Capitals

Lambeau not quite so hostile in recent playoffs

Lambeau not quite so hostile in recent playoffs

GREEN BAY, Wis. (AP) The Green Bay Packers have the Minnesota Vikings right where they want them.

Or do they?

The Vikings (10-6) visit Lambeau Field for Saturday night's NFC wild card, and no place in the NFL has been tougher to play over the last three years. Green Bay (11-5) has won all but two of its last 28 regular-season home games, and its 22 home wins since the start of the 2010 season are one better than both New England and Baltimore.

But Lambeau hasn't been quite so fearsome in the postseason lately, with the Packers losing their last two home playoff games (both to the New York Giants) and three of their last four.

In fact, all four of the Packers' losses in home playoff games have come in the last six played at Lambeau.

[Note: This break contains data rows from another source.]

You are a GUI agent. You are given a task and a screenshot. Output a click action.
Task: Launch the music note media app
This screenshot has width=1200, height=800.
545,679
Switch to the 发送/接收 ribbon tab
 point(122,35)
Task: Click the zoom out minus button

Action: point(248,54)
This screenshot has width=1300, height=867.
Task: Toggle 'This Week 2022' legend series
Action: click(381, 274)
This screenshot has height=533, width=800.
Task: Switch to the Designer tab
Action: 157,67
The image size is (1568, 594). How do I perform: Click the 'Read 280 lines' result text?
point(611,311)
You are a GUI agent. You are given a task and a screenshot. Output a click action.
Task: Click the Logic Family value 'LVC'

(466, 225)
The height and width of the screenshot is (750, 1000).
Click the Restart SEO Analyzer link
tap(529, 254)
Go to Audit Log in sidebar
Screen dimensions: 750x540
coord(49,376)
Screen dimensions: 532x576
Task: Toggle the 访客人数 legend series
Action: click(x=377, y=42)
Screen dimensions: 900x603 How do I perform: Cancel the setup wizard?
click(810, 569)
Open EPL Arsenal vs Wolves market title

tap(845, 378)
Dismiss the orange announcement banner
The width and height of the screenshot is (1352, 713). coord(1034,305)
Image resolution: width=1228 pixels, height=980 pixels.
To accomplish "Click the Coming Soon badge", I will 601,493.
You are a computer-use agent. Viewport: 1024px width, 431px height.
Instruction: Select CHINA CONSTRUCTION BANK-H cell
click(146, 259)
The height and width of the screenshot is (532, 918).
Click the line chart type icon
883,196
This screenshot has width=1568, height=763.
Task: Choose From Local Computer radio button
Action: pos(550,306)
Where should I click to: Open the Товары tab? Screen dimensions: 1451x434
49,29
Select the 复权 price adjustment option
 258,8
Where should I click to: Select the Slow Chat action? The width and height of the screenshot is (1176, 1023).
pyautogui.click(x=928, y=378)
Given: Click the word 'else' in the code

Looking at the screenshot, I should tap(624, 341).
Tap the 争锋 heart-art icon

``Home-field advantage, I know statistically it may not be what it used to be, but to me there's no place better to play than at Lambeau Field. I love everything about it,'' Packers coach Mike McCarthy said. ``Definitely we feel it's an advantage to have our crowd behind us, the surface that we play on. ... It will be a great atmosphere.''

Few teams have better fan bases than the Packers, the only publicly owned team in professional sports. To be from Wisconsin is to be a Packers fan, and loyalty has nothing to do with the won-loss record. The entire state comes to a standstill on Sunday afternoons, and Lambeau has been sold out since 1960 (the only blackouts in Green Bay have to do with electricity). Parents put their children on the waiting list for season tickets when they're born in hopes they'll get them by their 40th birthday, and Wisconsin kids talk about Aaron, B.J., Clay and Charles as if they're their best buddies at school.

``I'd rather be at home, I think anybody would,'' Clay Matthews said Wednesday. ``I mean, that's what you play for ... (to) make teams come into your backyard. Especially with us. We like to think living in this environment, playing in this environment, it plays to us well. "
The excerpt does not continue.